[Saved data entries]
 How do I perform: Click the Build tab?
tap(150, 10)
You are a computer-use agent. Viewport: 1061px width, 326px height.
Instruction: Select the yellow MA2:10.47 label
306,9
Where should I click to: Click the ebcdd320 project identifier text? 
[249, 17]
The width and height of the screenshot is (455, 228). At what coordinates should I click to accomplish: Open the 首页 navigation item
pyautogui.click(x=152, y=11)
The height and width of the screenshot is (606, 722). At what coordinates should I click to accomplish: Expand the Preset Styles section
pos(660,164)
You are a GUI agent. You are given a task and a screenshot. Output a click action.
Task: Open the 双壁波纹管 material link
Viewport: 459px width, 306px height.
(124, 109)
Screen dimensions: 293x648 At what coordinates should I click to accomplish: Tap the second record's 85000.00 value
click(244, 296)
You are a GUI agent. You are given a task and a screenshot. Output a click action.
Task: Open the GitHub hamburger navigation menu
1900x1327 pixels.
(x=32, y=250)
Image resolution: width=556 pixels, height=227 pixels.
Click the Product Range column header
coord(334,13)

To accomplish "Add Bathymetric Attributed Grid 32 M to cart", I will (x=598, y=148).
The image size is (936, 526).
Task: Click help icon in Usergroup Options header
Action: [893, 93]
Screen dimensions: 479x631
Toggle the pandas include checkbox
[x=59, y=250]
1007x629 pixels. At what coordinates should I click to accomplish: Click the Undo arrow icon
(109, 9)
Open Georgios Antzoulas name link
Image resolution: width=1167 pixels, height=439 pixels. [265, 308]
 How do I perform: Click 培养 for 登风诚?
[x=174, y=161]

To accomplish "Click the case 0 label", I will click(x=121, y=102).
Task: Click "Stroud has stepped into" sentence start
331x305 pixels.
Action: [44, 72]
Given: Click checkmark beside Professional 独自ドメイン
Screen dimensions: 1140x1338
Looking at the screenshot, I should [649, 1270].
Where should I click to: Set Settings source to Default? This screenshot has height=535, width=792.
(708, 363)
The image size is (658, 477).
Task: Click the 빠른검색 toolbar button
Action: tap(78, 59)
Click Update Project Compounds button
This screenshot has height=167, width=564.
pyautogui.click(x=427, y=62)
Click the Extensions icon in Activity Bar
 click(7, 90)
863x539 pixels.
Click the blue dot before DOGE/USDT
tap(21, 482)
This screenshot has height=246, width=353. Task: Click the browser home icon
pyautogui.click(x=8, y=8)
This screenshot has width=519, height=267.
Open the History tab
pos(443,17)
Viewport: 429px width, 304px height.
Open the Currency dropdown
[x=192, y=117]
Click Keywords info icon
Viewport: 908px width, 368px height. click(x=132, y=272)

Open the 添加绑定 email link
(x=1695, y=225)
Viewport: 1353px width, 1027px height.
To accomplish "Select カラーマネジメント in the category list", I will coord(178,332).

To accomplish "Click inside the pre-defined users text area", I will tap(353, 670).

> WRITTEN EXERCISE
Copy out all the entries above again, changing each "At what coordinates should I click to accomplish" to "Where should I click to do" and leaving everything else the same.

> COMPLETED TASK
 How do I perform: Click the Build tab?
tap(150, 10)
You are a computer-use agent. Viewport: 1061px width, 326px height.
Instruction: Select the yellow MA2:10.47 label
306,9
Where should I click to: Click the ebcdd320 project identifier text? 
[249, 17]
The width and height of the screenshot is (455, 228). Where should I click to do: Open the 首页 navigation item
pyautogui.click(x=152, y=11)
The height and width of the screenshot is (606, 722). Where should I click to do: Expand the Preset Styles section
pos(660,164)
You are a GUI agent. You are given a task and a screenshot. Output a click action.
Task: Open the 双壁波纹管 material link
Viewport: 459px width, 306px height.
(124, 109)
Screen dimensions: 293x648 Where should I click to do: Tap the second record's 85000.00 value
click(244, 296)
You are a GUI agent. You are given a task and a screenshot. Output a click action.
Task: Open the GitHub hamburger navigation menu
1900x1327 pixels.
(x=32, y=250)
Image resolution: width=556 pixels, height=227 pixels.
Click the Product Range column header
coord(334,13)

To accomplish "Add Bathymetric Attributed Grid 32 M to cart", I will (x=598, y=148).
The image size is (936, 526).
Task: Click help icon in Usergroup Options header
Action: [893, 93]
Screen dimensions: 479x631
Toggle the pandas include checkbox
[x=59, y=250]
1007x629 pixels. Where should I click to do: Click the Undo arrow icon
(109, 9)
Open Georgios Antzoulas name link
Image resolution: width=1167 pixels, height=439 pixels. [265, 308]
 How do I perform: Click 培养 for 登风诚?
[x=174, y=161]

To accomplish "Click the case 0 label", I will click(x=121, y=102).
Task: Click "Stroud has stepped into" sentence start
331x305 pixels.
Action: [44, 72]
Given: Click checkmark beside Professional 独自ドメイン
Screen dimensions: 1140x1338
Looking at the screenshot, I should [649, 1270].
Where should I click to: Set Settings source to Default? This screenshot has height=535, width=792.
(708, 363)
The image size is (658, 477).
Task: Click the 빠른검색 toolbar button
Action: tap(78, 59)
Click Update Project Compounds button
This screenshot has height=167, width=564.
pyautogui.click(x=427, y=62)
Click the Extensions icon in Activity Bar
 click(7, 90)
863x539 pixels.
Click the blue dot before DOGE/USDT
tap(21, 482)
This screenshot has height=246, width=353. Task: Click the browser home icon
pyautogui.click(x=8, y=8)
This screenshot has width=519, height=267.
Open the History tab
pos(443,17)
Viewport: 429px width, 304px height.
Open the Currency dropdown
[x=192, y=117]
Click Keywords info icon
Viewport: 908px width, 368px height. click(x=132, y=272)

Open the 添加绑定 email link
(x=1695, y=225)
Viewport: 1353px width, 1027px height.
To accomplish "Select カラーマネジメント in the category list", I will coord(178,332).

To accomplish "Click inside the pre-defined users text area", I will tap(353, 670).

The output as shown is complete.